The next time you need to take the edge off, don’t crack open a beer—tie your shoelaces. There’s compelling evidence from researchers suggesting that walking has positive boosting effects on everything from your mood to your creativity to your memory. Let’s take a look at some of its top health benefits. Walking helps …
Enhance Your Creativity
You’re about 60 percent more creative walking than you are sitting—and for a short time after you’ve finished, according to a Stanford study. It doesn’t matter if you’re in a park, on a beach or in your office, either—the researchers found that it’s the act of walking itself, and not the environment, that gets mental juices flowing.
Restore Your Attention Span
If you live or work in a city, you’re familiar with how hard it can be to find a tree amidst the skyscrapers. Now there’s science to give you a reason to seek out the green: It helps you pay attention in your waking hours, Dr. Faber Taylor, a child environment and behavior researchers at the University of Illinois at Urbana-Champaign, told The New York Times. “For so long we have ignored the effect our physical environments have on our ability to pay attention,” Dr. Taylor said. If you feel yourself drifting off during the day, it may be time to snap back into it by taking a literal walk in the park.

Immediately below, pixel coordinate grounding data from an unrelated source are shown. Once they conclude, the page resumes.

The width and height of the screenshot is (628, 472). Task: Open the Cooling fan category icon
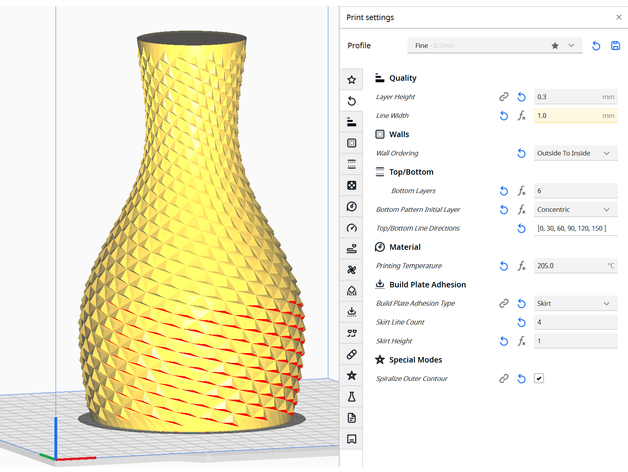point(351,270)
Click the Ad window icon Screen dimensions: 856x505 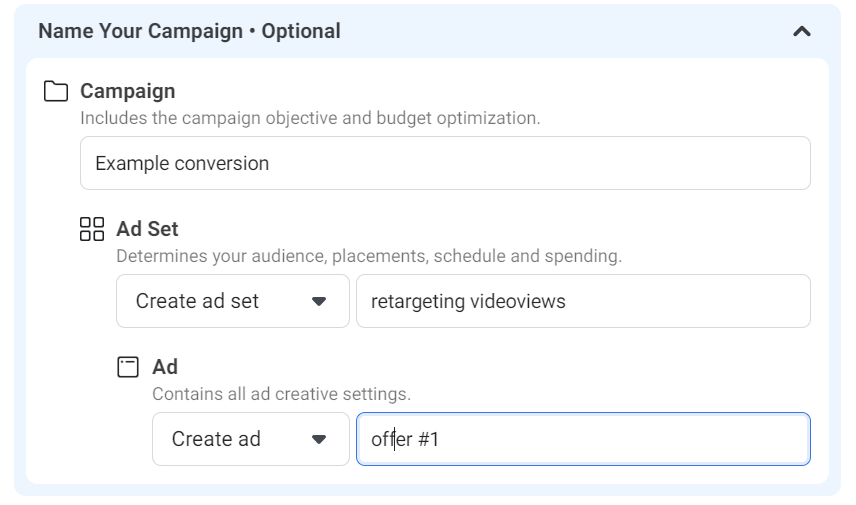click(x=128, y=367)
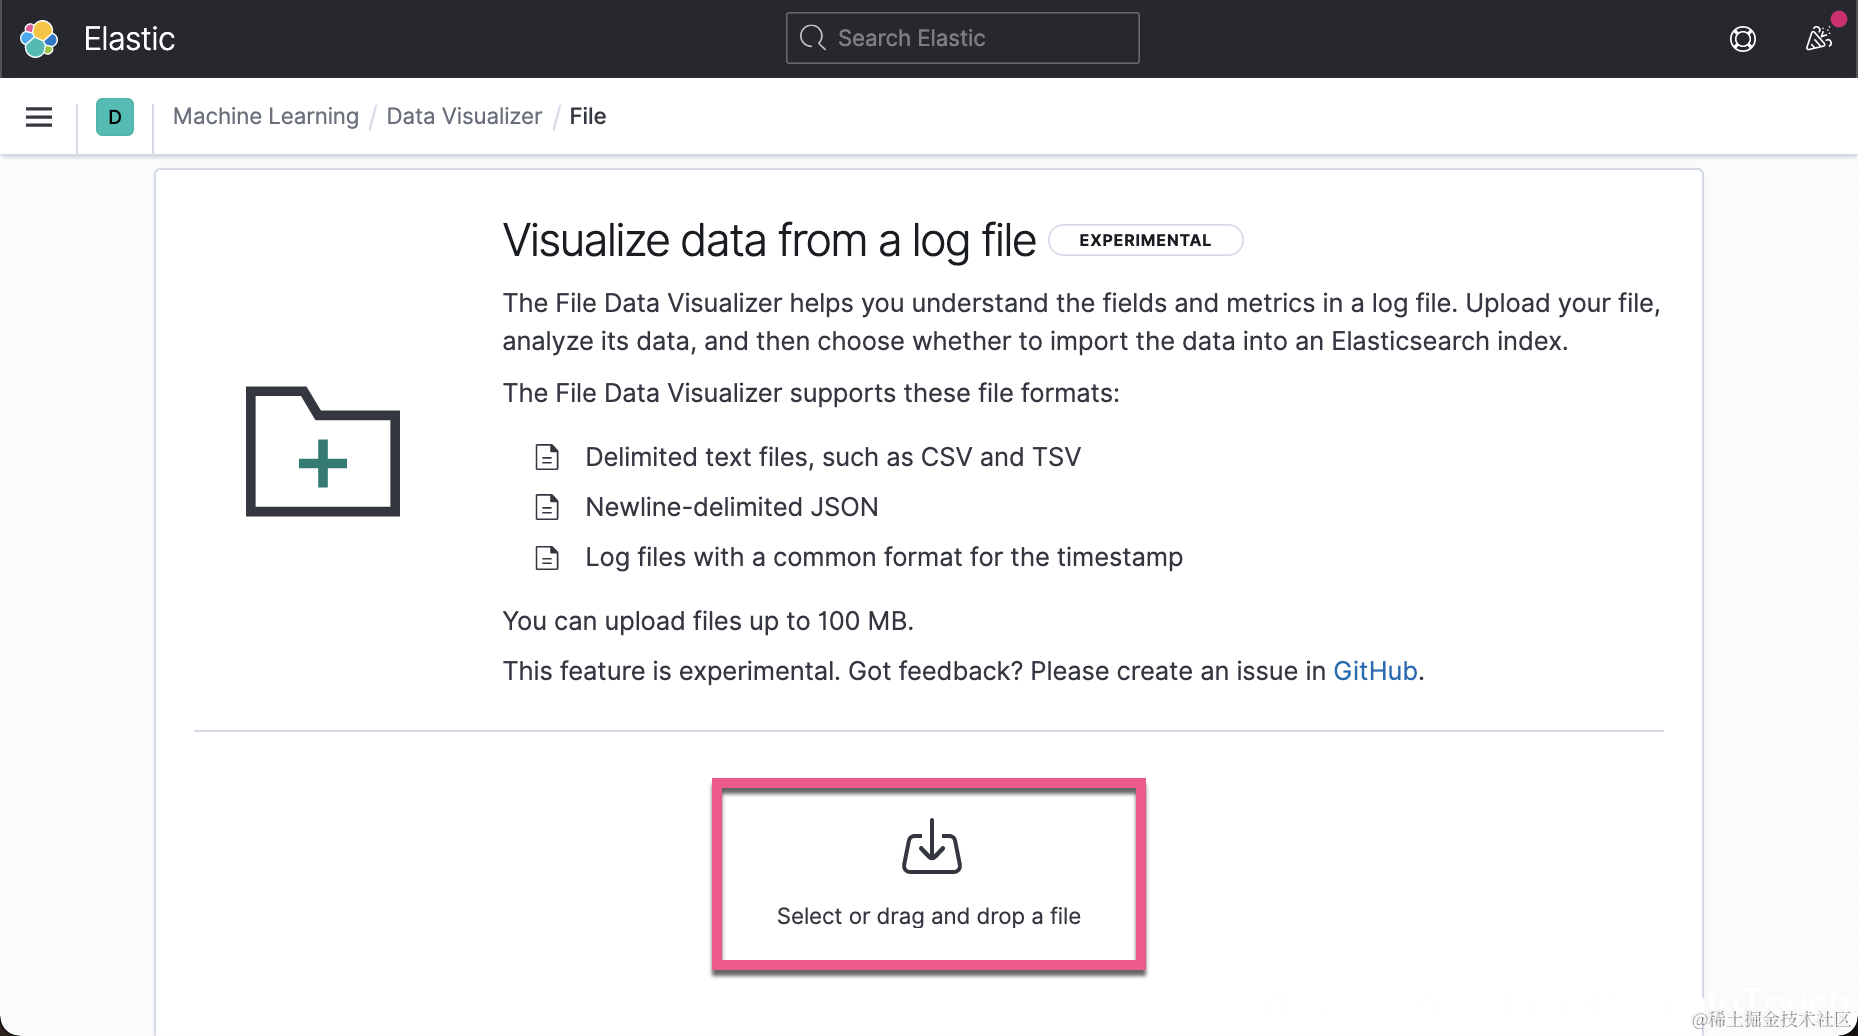Open the newsfeed celebration icon
The image size is (1858, 1036).
coord(1818,39)
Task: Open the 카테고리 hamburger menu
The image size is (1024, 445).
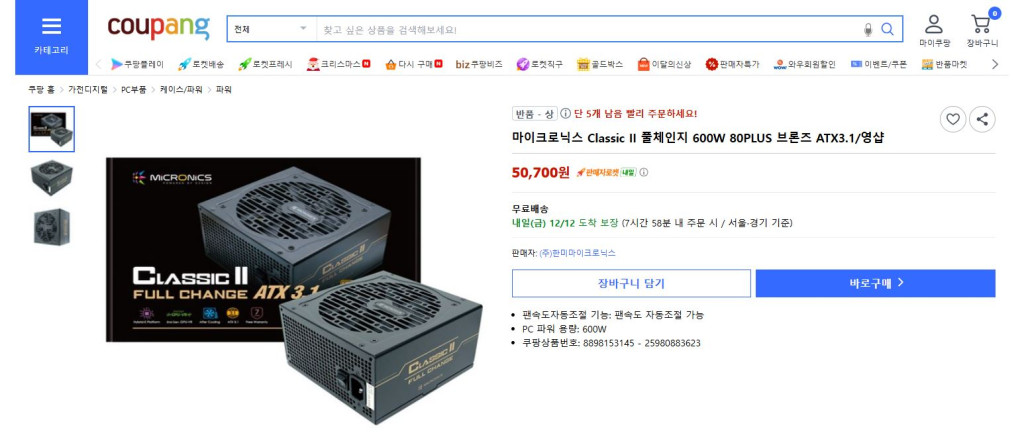Action: 51,37

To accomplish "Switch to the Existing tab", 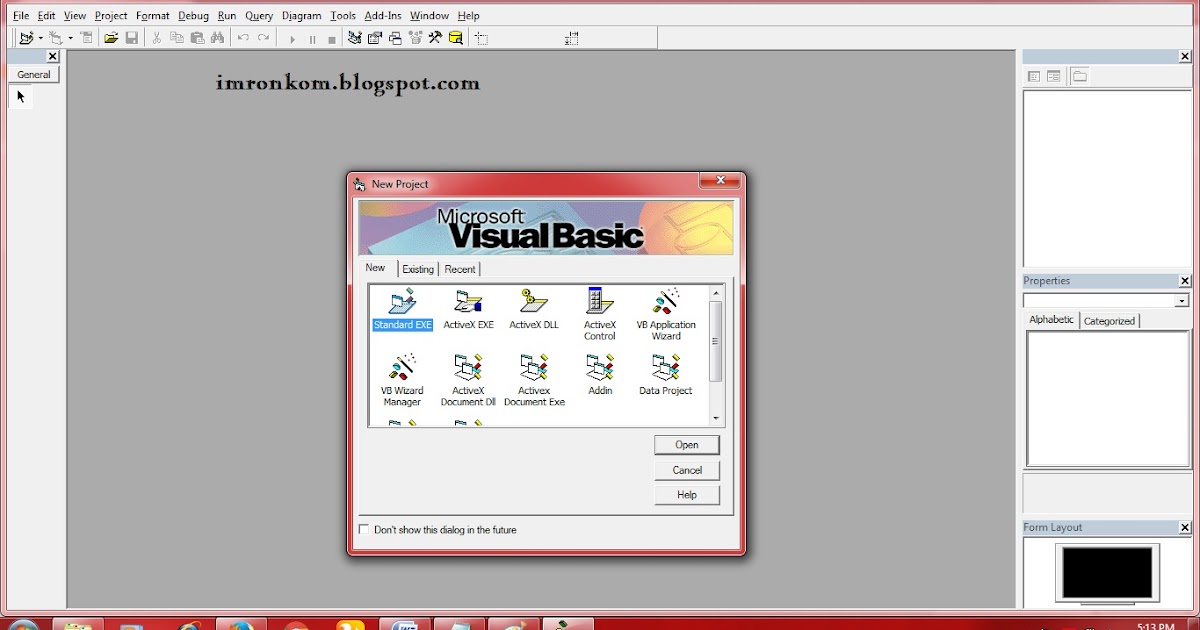I will coord(418,268).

Cut Your Alzheimer’s Risk in Half
Whether it’s walking, dancing, or swimming, getting up and moving around is good for your gray matter. Over a period of 10 years, researchers at UCLA evaluated nearly 6,000 older men and women. What they found is important: Those who had healthy brains correlated with physical activity had 50 percent less risk of experiencing memory decline or developing Alzheimer’s five years later.
Strengthen Your Heart
Walking briskly can “lower your risk of high blood pressure, high cholesterol, and diabetes,” the American Heart Association points out. All of these issues are risk factors for heart disease and stroke. The benefits speak for themselves.
Improve Your Mood
That is, even when you’re feeling lousy, found researchers at Saint Xavier University and Iowa State. In three disguised experiments conducted on hundreds of college students, researchers found that walking for just 12 minutes increased feelings of joy, attentiveness, and self-confidence.